Let’s get right into it, shall we?

10) Human snacks: Let’s be serious here for a moment. I’m sick of getting the same old crunchy treats, meaty sticks, soft Buddy Biscuits, Churus and party mix. I want cheese! I want filet mignon! I want roast turkey! I want a cheeseburger! Day after day we have to sit here, our mouths watering as you humans stuff your faces with all sorts of food we would love to eat. Well, today’s the day. Start cookin’, servants!

closeup of delicious double patty cheeseburger
Yes! More cheese, hold the lettuce and tomatoes. Credit: Juan Santos/Pexels

9) Roombas. That’s right. It’s 2024 and I still don’t have a Roomba. I’m very angry about that. When do I get my mighty steed? Let it be today!

8) Catnip and silvervine. Sure, we get these on other days, but this day absolutely must not go by without you giving us at least a few doses of the good stuff. Hurry up! I need to get my fix!

7) Sweet cat drip that shows you’re owned by a cat. My Big Buddy just got two t-shirts. One shows a roaring jaguar with the word “Savage,” because I am savage, and the other is a kitty samurai with a cool sword. Aside from the fact that this is premium drip, everyone will know that you answer to a fluffy, benevolent overlord back home. That’s what’s important.

savage
The drip.

6) A throne. I’ve wanted a throne since I was a kitten. It doesn’t need to be an Iron Throne with the melted swords of everyone I’ve conquered, a la Game of Thrones. It can be something humble, made of gilded metal, velvet cushions and maybe a lion crest or cool tiger heads on the paw rests. I’m not picky as long as it looks awesome. What’s important is the symbolism and comfort.

5) Hire a mariachi band to parade through the streets hoisting an image of your cat, performing songs in your feline overlord’s honor. This is another humble offering that says “I serve a cat, and I’m proud of it!” When people ask what the hell is going on, hand them Cuban cigars and say “We are celebrating el jefe!” They’ll know who you mean.

Mariachi band
“We sing of the great, wise, handsome and meowscular Buddy the Cat!”

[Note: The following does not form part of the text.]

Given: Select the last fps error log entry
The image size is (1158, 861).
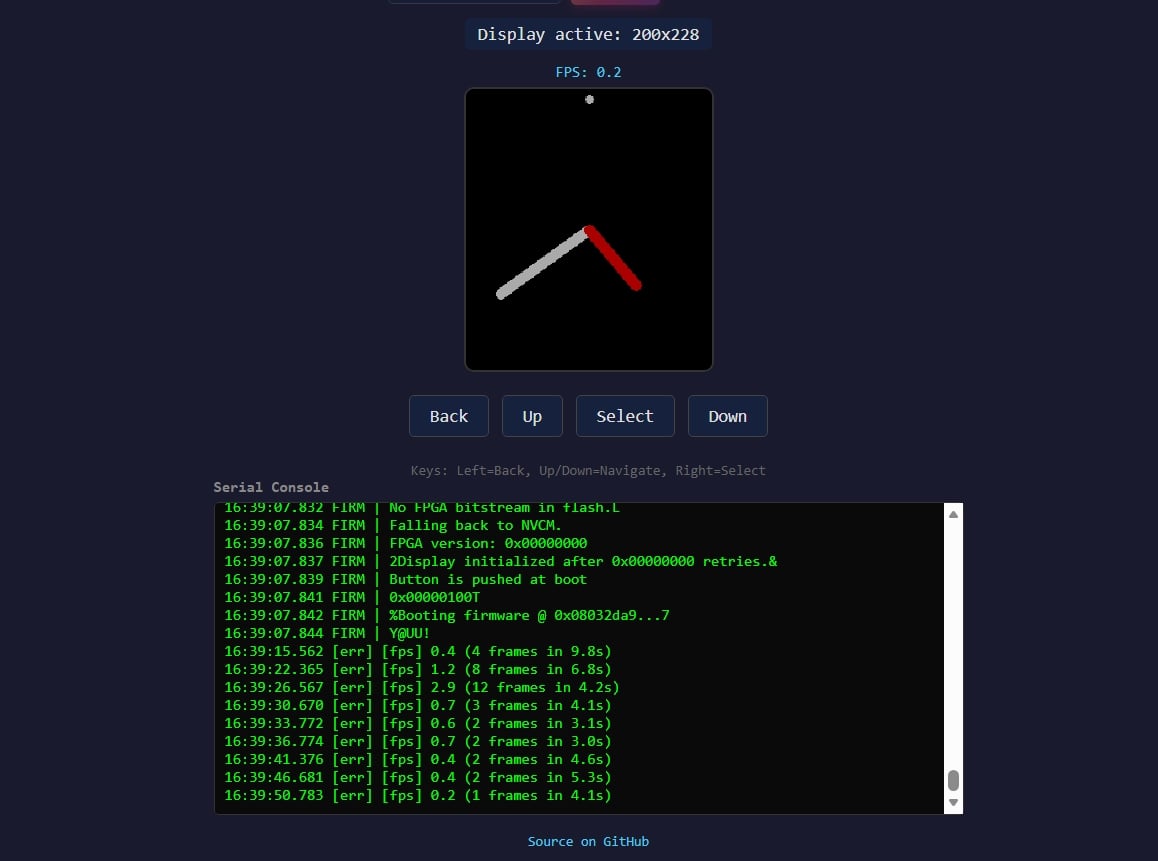Looking at the screenshot, I should [x=418, y=795].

4) Hire a portraitist to paint your kitty. Again, it doesn’t have to be extravagant. As a humble cat, I don’t mind being portrayed as a naval commodore, a king, a great warrior of world renown, or a massive tiger. The important thing is that it looks cool and you hang the picture above the couch in the living room. Get on it, human.

3) Massages. Schedule them throughout the day, sprinkling them around naps and meal times. Do you know how satisfying it is to enjoy a nice massage after Food O’Clock? I like to have my chin rubbed and the top of my head scratched while being told what a good, handsome, awesome, amazing, handsome, meowscular feline I am.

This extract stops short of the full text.